Ahora que me he arrancado en el mundillo del deporte y acostumbrada como estaba a escuchar esos consejos tan familiares que asocian la práctica al bienestar físico, pero también mental, como haciendo de los gimnasios lugares de retiro espiritual, me sigo quedando con los libros. Y no quita que esos templos para el ejercicio me parezcan, en cierto modo, espacios de novela llenos de historias que contar, como si el agitado panorama cultural que antaño transitara entre las salas de algún cine ahora hubiese tomado una forma distinta, más musculosa, sobre alguna bicicleta estática, alguna elíptica o alguna cinta sobre la que correr sin avanzar ni un solo metro.

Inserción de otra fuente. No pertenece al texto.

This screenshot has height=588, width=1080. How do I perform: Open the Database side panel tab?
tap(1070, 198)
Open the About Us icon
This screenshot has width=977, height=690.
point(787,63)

Sé que no son incompatibles los libros y el deporte. Yo cada día madrugo para leer un rato y para prestarme otro al desvarío del cansancio que me producen los abdominales, las pesas, esa cinta sobre la que corro sin avanzar un solo metro o cualquier actividad que me haga sudar. Madrugo cada vez para arrancar el día y hacerlo por ese orden. Aun así no sé lo que durará mi periplo deportivo y, si atiendo a experiencias añejas, creo que puede que no mucho. Otra historia es lo de los libros que llenan los peldaños de la estantería de mi cuarto, doblegando los tablones de madera paulatinamente en un dibujo inanimado de mi personalidad.

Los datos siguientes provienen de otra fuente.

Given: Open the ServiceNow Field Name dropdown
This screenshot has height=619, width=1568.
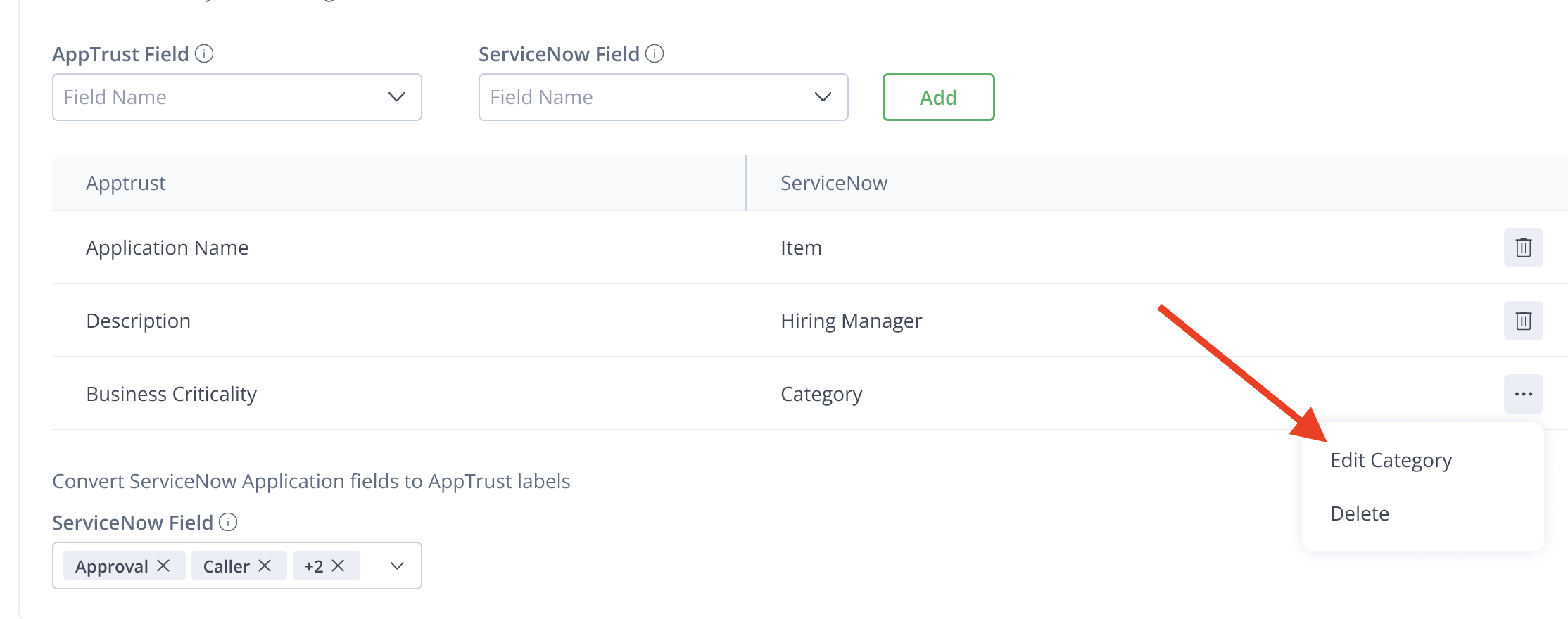Looking at the screenshot, I should pos(663,97).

La comparación es oportuna hoy, con un partido de fútbol declarado de alto riesgo que a mí me hace pensar en las novelas de Dostoyevski que desataron las crisis ansiosas de mi amigo más lector. Sender escribió de Baroja que solía profesar una admiración dicotómica hacia el escritor ruso: que le encantaba leerle, pero que hacerlo era como darse un baño en ácido. Quizá debería declararse también de alto riesgo el posar la mirada sobre alguna de las obras del autor.
Y ahora que esta tierra de partidos de alto riesgo, de bares y de librerías, tiene en su seno una cita que relaciona literatura y gastronomía, es fácil recurrir a metáforas. Porque resulta que hay libros que «devoramos» y otros que «se nos atragantan». Y hay veces que «nos comemos con patatas» el gol del contrincante y otras que, sin obstáculos, «entramos hasta la cocina» para meter el gol.
Pero, por mucho que escuche acostumbrada esos consejos tan familiares que asocian el ejercicio al bienestar físico, pero también mental, como haciendo de los gimnasios lugares de retiro espiritual, yo me sigo quedando con los libros. Son los que me reconfortan, los que me despiertan cada mañana y los que provocan que, cada día, tenga ganas de vivir más y más.